だったら民間企業より給料は少ないが定年まで食いっぱぐれることがない公務員になろう……という発想で、この数年、公務員試験の受験者数が爆発的に増加している。

2023年の国家公務員受験者は303万人。2021年に200万人突破が話題になっていたのに、それから2年でさらに100万人も増加した。

公務員試験浪人が増えているのが最大の要因だろう。試験に落ちてもあきらめきれず、親と同居しながら予備校通いを続ける人、会社で働きながらも公務員試験の勉強を続けている人が多数いる。

公務員や国有企業職員の身分を捨てて起業することを中国語で「下海」(シャーハイ)という。

1980年代から90年代にかけては一大ブームとなったのだが、今では「下海」なんてとんでもない、どうにかして公務員になる「上岸」(シャンアン)がブームとなっている。

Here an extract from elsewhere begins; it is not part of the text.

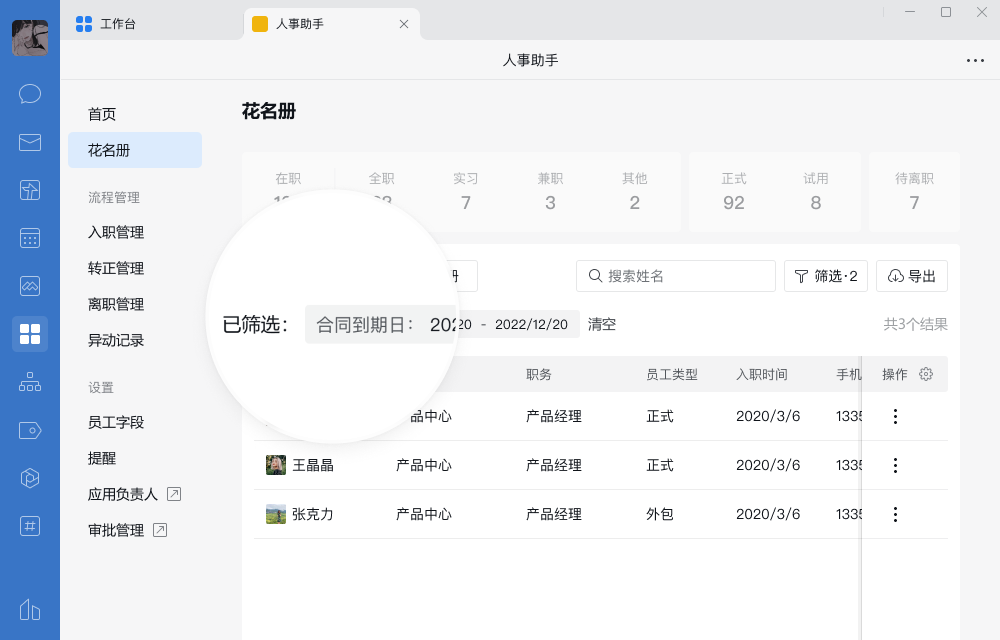Open the mail icon in left rail
Viewport: 1000px width, 640px height.
pyautogui.click(x=30, y=142)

リスクをとってでも市場経済でチャレンジしてやろう、という活気が中国経済の魅力だったのだが、完全に逆転してしまった。

■マネーは国に持ち帰らない、中国企業の選択

このように中国の家計は強烈な「不安」によって、投資や消費に対する積極性を失ってしまった。経済統計では家計、企業、政府が経済主体として分類されるが、企業も今、積極性を失っている。

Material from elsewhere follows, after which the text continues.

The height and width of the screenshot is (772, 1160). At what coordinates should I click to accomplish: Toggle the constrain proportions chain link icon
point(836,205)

2023年の固定資産投資は2.8%増だったが、民間企業に限定すると0.4%減とマイナストレンドに落ち込んでいる。

中国民間企業だが、共同富裕やIT企業規制といった政府の強い介入によって、株価の下落やビジネスの萎縮が起きた。さらに新型コロナウイルスの流行による経済への打撃、前述したような不動産不況が積み重なるなか、中国経済の先行きへの危機感を高めている。

どれだけクレイジーに投資のアクセルを踏めるかを競いあう、チキンレース的な世界だった中国民間企業の世界。それが、成長よりはまずは企業の存続、という防衛意識が優先される世界に変わってしまったのだ。

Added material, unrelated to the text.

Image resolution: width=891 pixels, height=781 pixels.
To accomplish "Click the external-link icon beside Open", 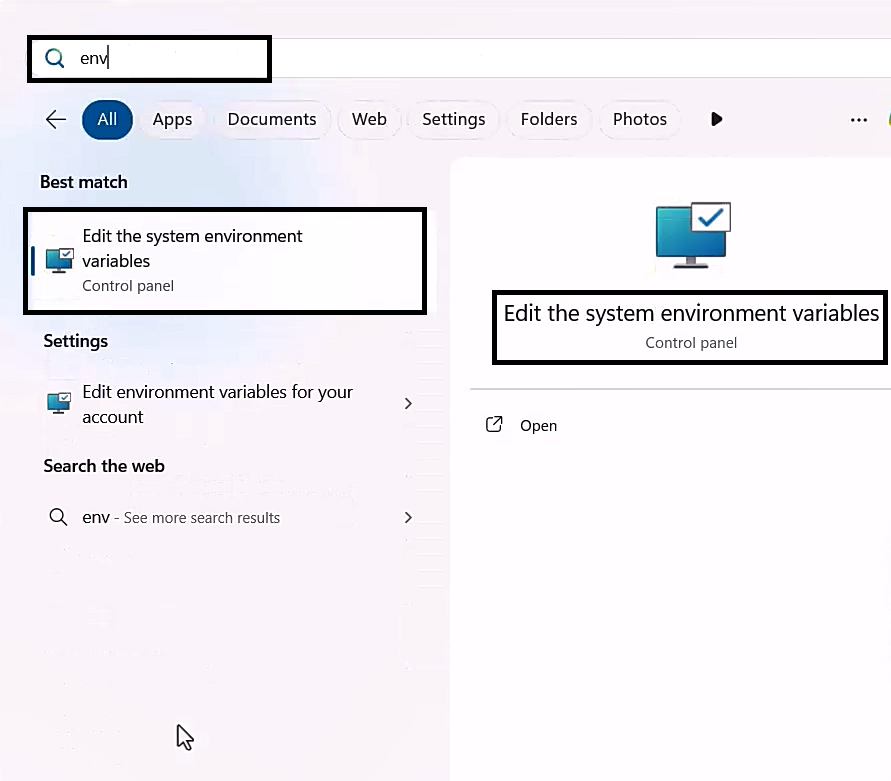I will (494, 425).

中国経済の不振を示す数字として注目されたのが、2023年の国際収支統計(ある国の対外経済取引を記録した統計)だ。

これによれば、外資企業による中国への直接投資は、前年比81.7%減の330億ドルに急減していた。

これは、各国企業の対中国投資が減少したためではないかと報じられていたが、それだけでは十分な説明とは言えない。

実はこの数字には、中国企業の海外子会社からの資金移動、米国など海外株式市場での資金調達も含まれている。つまり、中国企業が海外での利益や調達した資金を中国国内に還流させていないことが、直接投資が減少した大きな要因なのである。

中国企業も、今はマネーを中国国内に置いておくべきではない、と判断しているわけだ。

■「中国企業」であることが重石に

さらに、かつては多くの中国ベンチャー企業は米国でのIPOを目指していたが、それも難しくなってしまった。米国の対中姿勢が厳しくなっただけではなく、中国政府も海外でのIPOを厳しく審査するようになったためだ。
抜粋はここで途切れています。